Anfang April hat der Bundestag den Weg frei gemacht für eine neue Klasse von Kraftfahrzeugen auf öffentlichen Straßen, den sogenannten Elektrokleinstfahrzeugen. Das sind vereinfacht gesagt Tretroller mit Elektroantrieb, die unter der Bezeichnung E-Scooter bekannt sind. Diese durften bisher nur auf privatem Gelände genutzt werden. Bei Redaktionsschluss für diese IGU-Ausgabe war geplant, dass der Bundesrat der entsprechenden Elektrokleinstfahrzeuge Verordnung am 17. Mai zustimmt, die dann zeitnah mit der Veröffentlichung im Bundesanzeiger in Kraft treten kann.
E-Scooter werden also schon bald den Verkehr in deutschen Städten verändern. Ihre Anzahl wird schnell zunehmen. Denn sie sind für alle Altersgruppen gleichermaßen attraktiv und dürfen ohne Führerschein und Helm gefahren werden. Im europäischen Ausland sind sie zum Teil schon unterwegs, so zum Beispiel bei unseren direkten Nachbarn Belgien, Dänemark, Frankreich, Österreich und Schweiz.

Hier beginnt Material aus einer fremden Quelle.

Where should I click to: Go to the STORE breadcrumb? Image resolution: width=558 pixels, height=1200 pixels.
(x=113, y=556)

Es ist ein noch größerer Boom zu erwarten als bei Pedelecs, die binnen weniger Jahre zu einer festen Größe im Straßenverkehr geworden sind. Anders als Pedelecs sind E-Scooter echte Kraftfahrzeuge, die bestimmte gesetzliche Vorgaben hinsichtlich Lenkstange, Bremsen und Beleuchtung erfüllen müssen und die – das ist ganz wichtig – über eine Betriebserlaubnis (allgemeine Betriebserlaubnis oder Einzelbetriebserlaubnis) für den Straßenverkehr verfügen müssen. E-Scooter ohne Betriebserlaubnis dürfen wie bisher nur außerhalb des öffentlichen Straßenverkehrs genutzt werden.

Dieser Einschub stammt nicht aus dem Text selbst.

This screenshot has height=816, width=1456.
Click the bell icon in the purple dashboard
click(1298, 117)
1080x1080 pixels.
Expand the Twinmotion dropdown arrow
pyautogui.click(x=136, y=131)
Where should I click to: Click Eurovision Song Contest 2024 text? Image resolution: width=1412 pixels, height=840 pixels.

Die bauartbedingte Höchstgeschwindigkeit von E-Scootern beträgt maximal 20 km/h. Sie dürfen nicht auf Fußwegen oder in Fußgängerzonen fahren, sondern müssen Radwege und Radfahrstreifen nutzen. Dort wo diese nicht vorhanden sind, müssen sie auf der Straße fahren. Das Mindestalter für den Fahrer beträgt 14 Jahre.
Der Halter eines solchen E-Scooters ist verpflichtet, eine Kfz-Haftpflichtversicherung abzuschließen. Dafür gelten ähnliche Vorschriften wie für Fahrzeuge mit Versicherungskennzeichen: Die Versicherung kann für maximal ein Jahr geschlossen werden. Das Versicherungsjahr beginnt wie bei Fahrzeugen mit Versicherungskennzeichen am 1. März eines Jahres und endet im Februar des Folgejahres.
Der Nachweis des Versicherungsschutzes erfolgt jedoch nicht durch ein Versicherungskennzeichen aus Blech, sondern durch eine am Fahrzeug anzubringende Versicherungsplakette aus einer Klebefolie. Die Versicherungsplakette ist ungefähr halb so groß wie ein Versicherungskennzeichen und je nach Verkehrsjahr in den Farben schwarz, blau oder grün bedruckt. Versicherungsplaketten können bei den Kfz-Versicherern erworben werden. Die LVM Versicherung als einer der günstigsten Anbieter für Fahrzeuge mit Versicherungskennzeichen bietet sie zum Beispiel zu deutlich günstigeren Beiträgen an als für Mofas und Roller.
E-Scooter kommen also bald auf deutsche Straßen. Sie kommen aber nicht geräuschlos. Denn es wurde bis zuletzt hitzig diskutiert, wo sie im Verkehrsraum fahren sollen und wo nicht.
Wenn ich die Diskussionen in den Medien verfolge, habe ich den Eindruck, als sehe man aktuell mehr Risiken als Chancen. Das ist allerdings meine ganz persönliche Wahrnehmung. Ich bin sicher, dass sich die Diskussion in eine andere Richtung bewegen wird. Denn die Chancen dieser neuen Fahrzeugart sind offensichtlich, zum Beispiel die Handlichkeit, die Möglichkeit kleinere Strecken zurückzulegen, ohne Auto oder Bus nutzen zu müssen, geringe Unterhaltskosten, kein Erfordernis für einen Führerschein und wer mag, darf auch auf einen Helm verzichten. Zu diesen rationalen Gründen gesellt sich noch etwas ganz Entscheidendes: der Fahrspaß. Wer einmal mit einem E-Scooter gefahren ist, der ist infiziert.